Aunque la socialdemocracia oficial se distanció del marxismo
original mantuvo vínculos ideológicos, en gran parte ocultos, pero
que activaban los reflejos mentales de los fieles al socialismo.
Vínculos que se han demostrado incompatibles con la realidad y el
progreso de las sociedades modernas.
Son
síntomas de ello la creencia en que a la socialdemocracia le
corresponde el liderazgo moral e intelectual y con ello el derecho en
exclusiva a transformar la sociedad y llevarla por la senda del
progreso (más allá que ingenierismo social, es ingenierismo
histórico social); la creencia en que el progreso es obra
fundamentalmente de la intervención del estado; que a su vez el
signo del progreso es el progreso ilimitado hacia la igualdad social
hasta el completo igualitarismo; que en fin la iniciativa y la
empresa privada es un mal menor pero inevitable que hay que
domesticar.
Lo
que estaba implícito se ha ido tornando explícito con la crisis y
lo que es peor, ha ido degenerando hacia viejas fórmulas que se
descubren como si fueran descubrimientos dignos del Nobel.
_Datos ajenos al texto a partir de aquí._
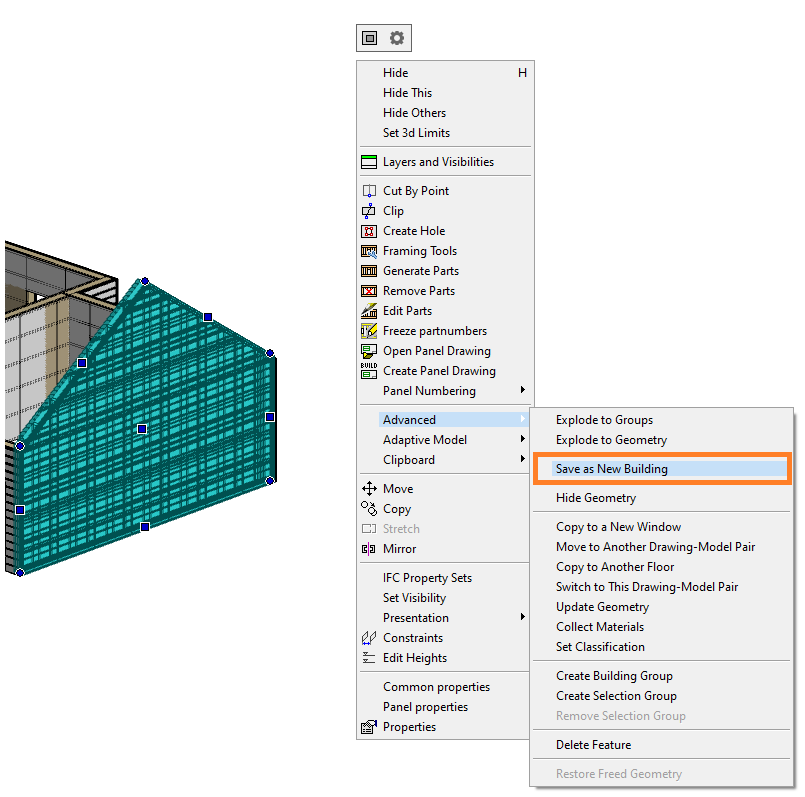Select Create Building Group
The height and width of the screenshot is (797, 805).
point(614,676)
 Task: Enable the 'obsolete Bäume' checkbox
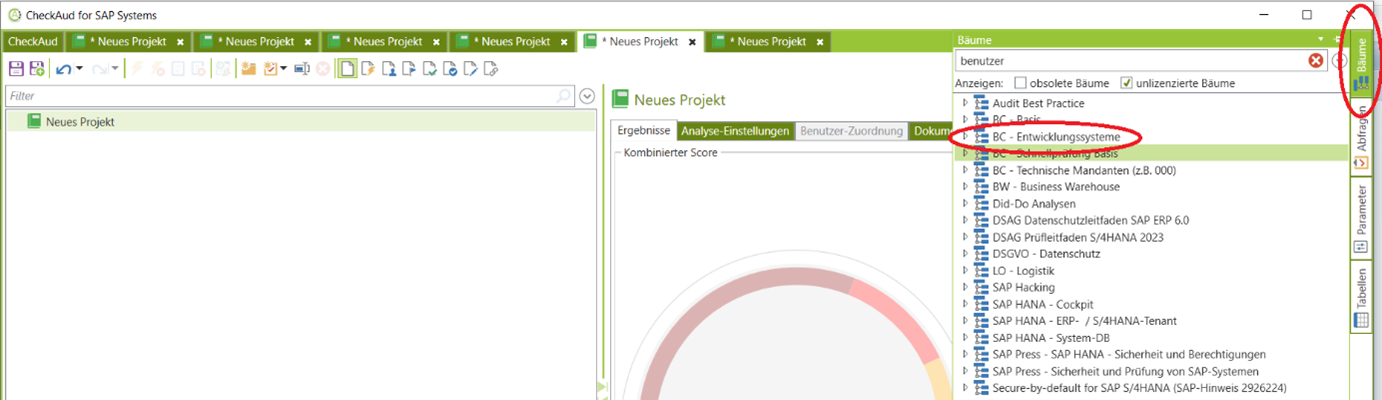click(1020, 83)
La
creencia en el liderazgo moral degenera en complejo de superioridad
moral y sobre en el derecho de la izquierda de ejercer de Tribunal en
todas las esferas de la vida pública y hasta privada; el estado
aparece como la única garantía de la prosperidad social; el
progreso ilimitado hacia la igualación social se nutre de la
exigencia de la multiplicación de derechos, convirtiendo cualquier
interés no satisfecho en derecho sin obligación; en fin, la visión
de la iniciativa privada a un contubernio de ricos y poderosos
codiciosos a costa del bien común.
Estas,
digamos que sensaciones, se extienden por doquier más allá de los
límites de la socialdemocracia de toda la vida, alimentan la
emergencia de los populismos que ven en la socialdemocracia un
candado necesario del sistema, pero vuelven hacia las bases
socialdemócratas que como efecto de una resaca se incorporan al
akelarre siniestro de purificar y suprimir el sistema. Las bases y
simpatizantes socialdemócratas llegan a este terreno común de
izquierdas desde su impulso reformista tradicional, los populistas
desde la resurrección de los desechos de las utopías
revolucionaristas. Los primeros ven en el ir juntos de la mano la
oportunidad de recuperar su misión histórica; los segundos de
aprovecharse de los ingenuos. No parece que estos sin apoyarse en los
restos de la socialdemocracia puedan alcanzar fuerza suficiente para
tratar de gobernar. Pero sólo pueden crecer fagocitando a los
reformistas, aunque sea camuflándose de tales, sin que pudiera
resultar de ello ocupar todo el espectro que cubrió históricamente
la socialdemocracia. “Podemos” estar ante la extensión del
populismo a costa de la socialdemocracia o ante una alternativa
higiénica como el denominado “socialliberalismo” incipiente, que
recoja los restos del naufragio y regenere la sensatez social, es
decir a evaluar los males sociales en sus justos términos.
¿Vale
esto tal cual para la socialdemocracia española? Sin duda, pero
explica bien poco de un fenómeno tan inclasificable como el
socialismo “español”. Porque para empezar es el único
socialismo que no se siente obligado con su nación y ni siquiera
sabe a que nación se debe y hasta qué es eso de nación. Por eso le
cuadra más lo de PSOEtereo o Espacial que otra cosa. No estaría de
mas que los historiadores y contadores aclararan esta peculiaridad.